▼

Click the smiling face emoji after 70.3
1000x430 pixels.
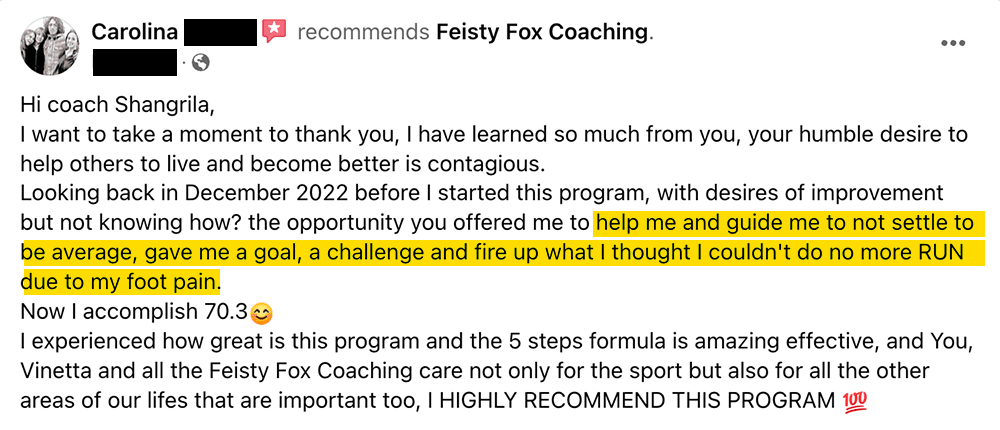click(x=260, y=313)
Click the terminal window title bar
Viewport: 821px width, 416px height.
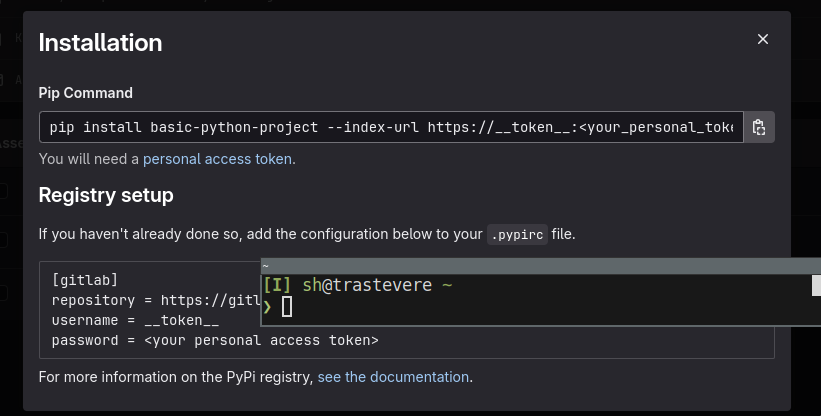[x=540, y=266]
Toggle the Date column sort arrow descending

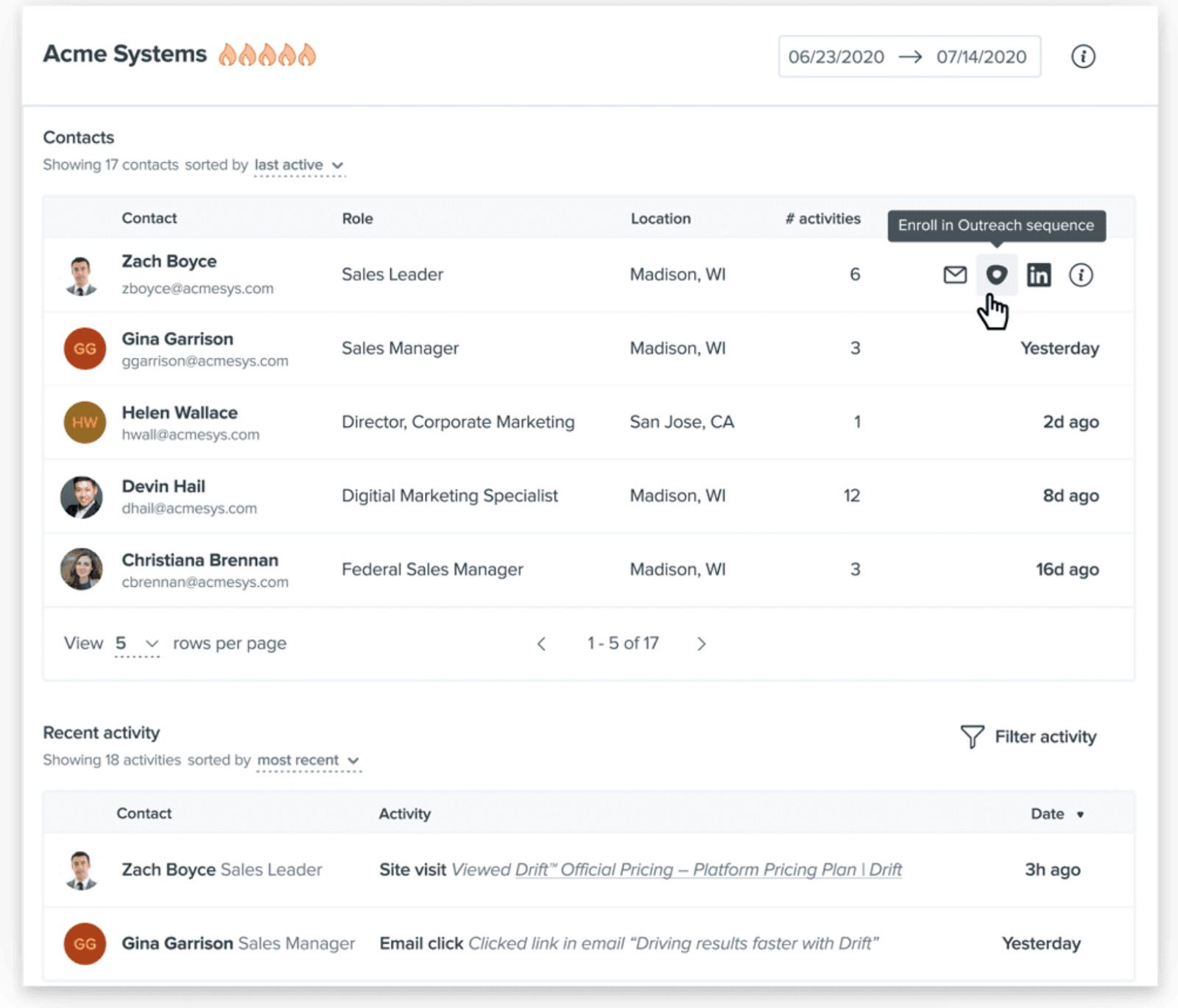(1081, 814)
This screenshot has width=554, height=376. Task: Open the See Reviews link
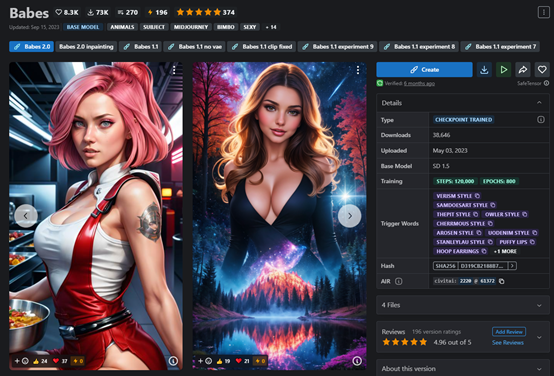(508, 342)
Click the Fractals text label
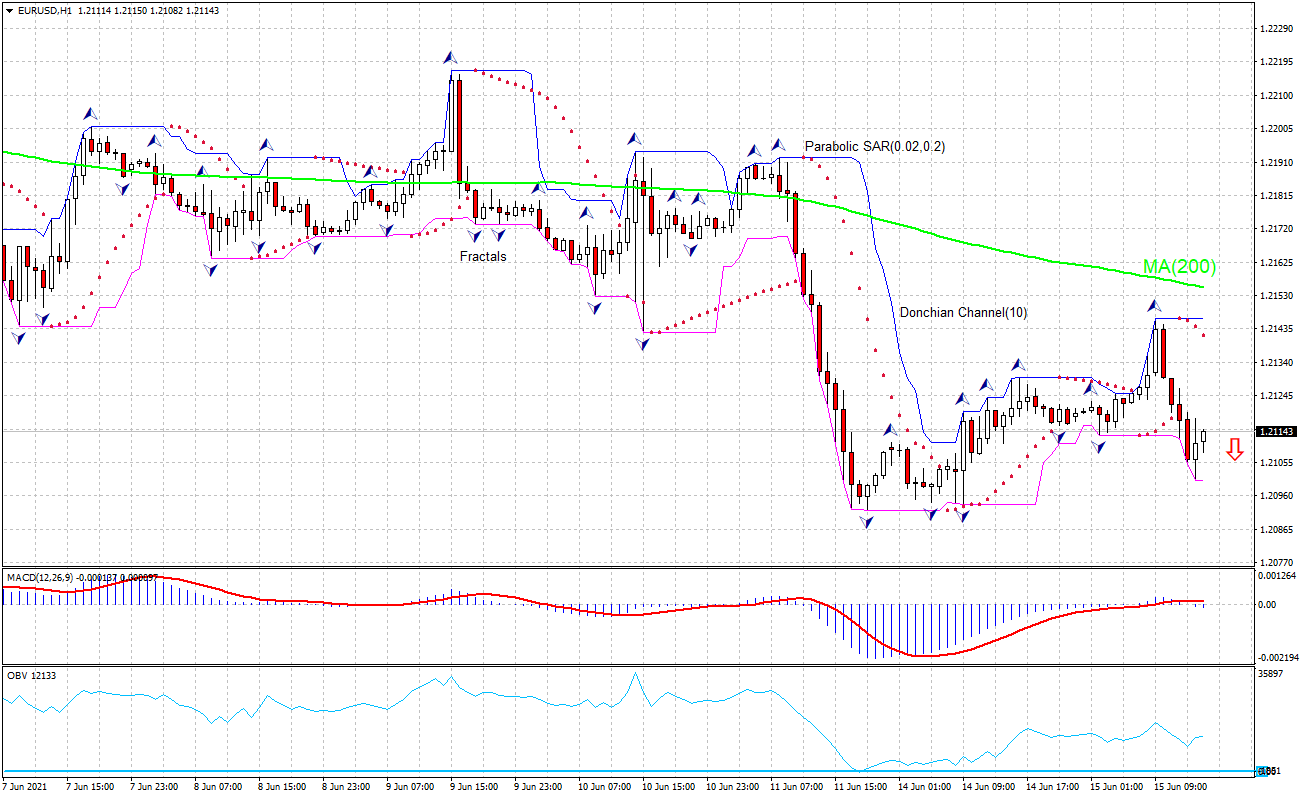The width and height of the screenshot is (1300, 798). (481, 256)
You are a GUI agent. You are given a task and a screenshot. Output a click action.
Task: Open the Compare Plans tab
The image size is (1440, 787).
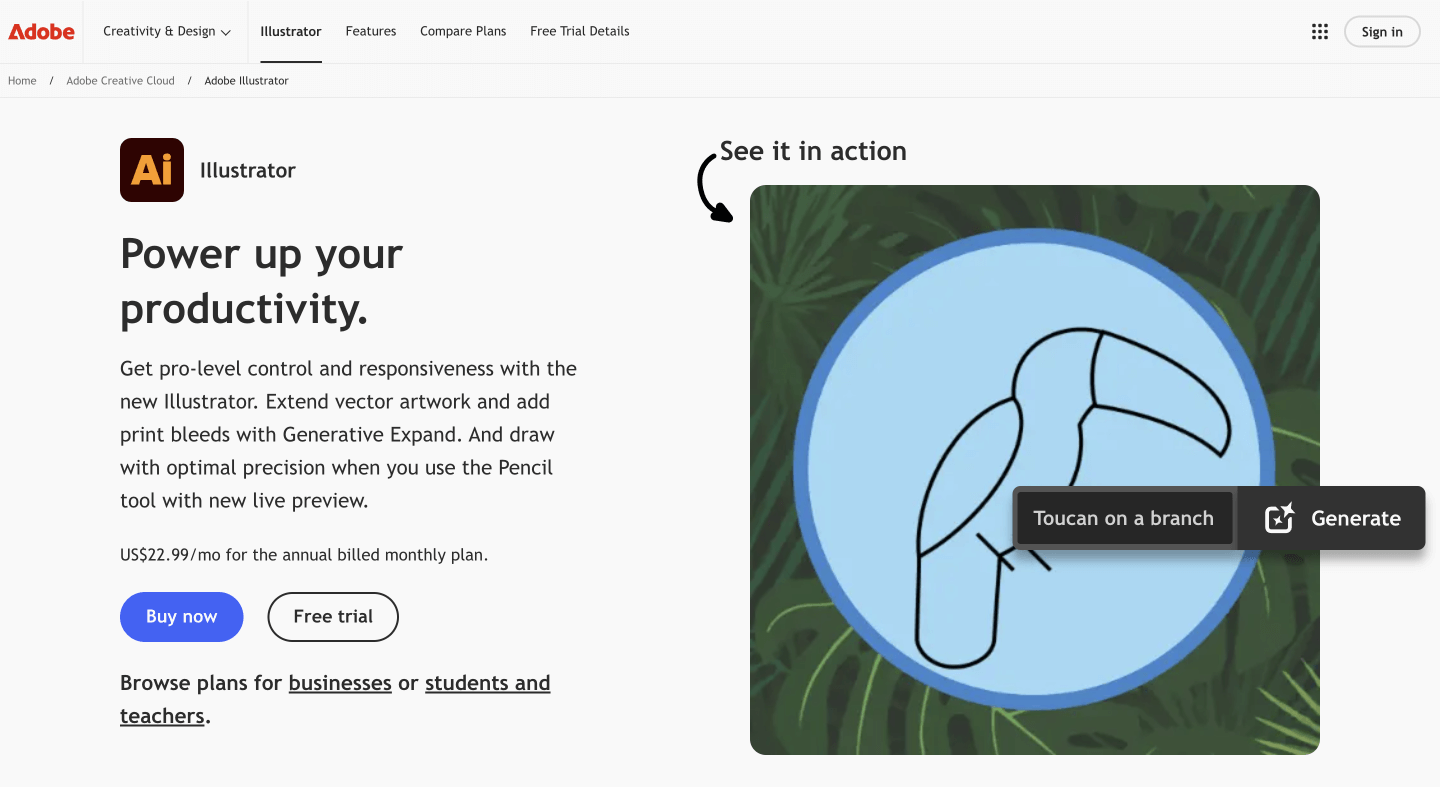coord(463,31)
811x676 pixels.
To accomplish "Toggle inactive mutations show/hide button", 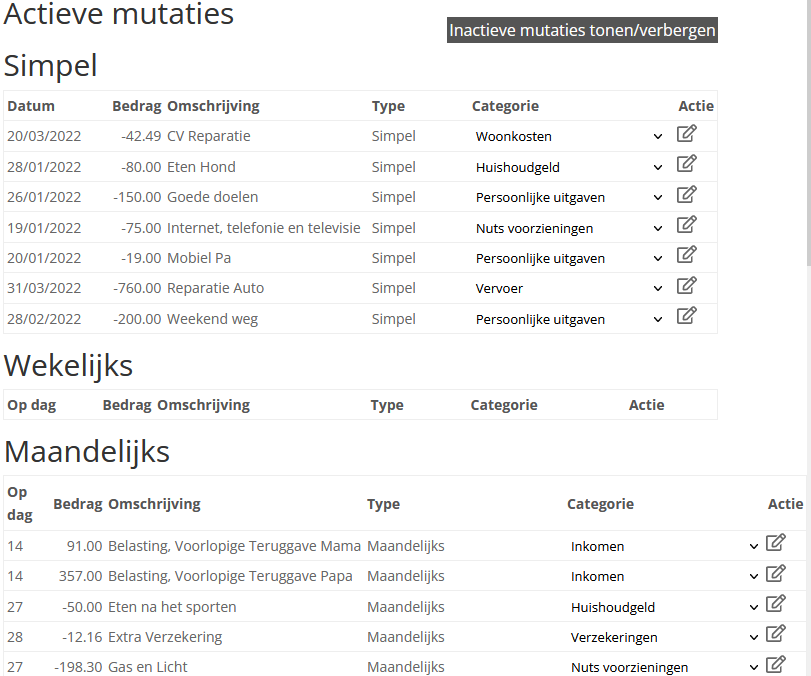I will pos(582,30).
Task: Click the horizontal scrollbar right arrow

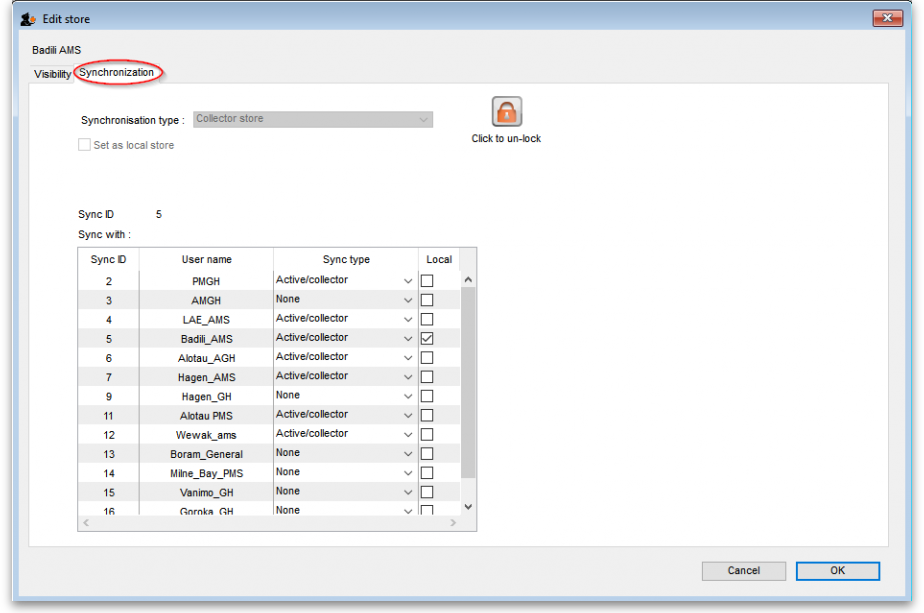Action: [x=452, y=523]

▲

Copy out the records between the line holding "This screenshot has" and the line holding "The width and", inclusive, keeping every character as it stands and leaving out the pictures.

→ FINISHED EXERCISE
This screenshot has width=554, height=376. Task: Open the See Reviews link
(508, 342)
Click the Fractals text label
The width and height of the screenshot is (1300, 798). (481, 256)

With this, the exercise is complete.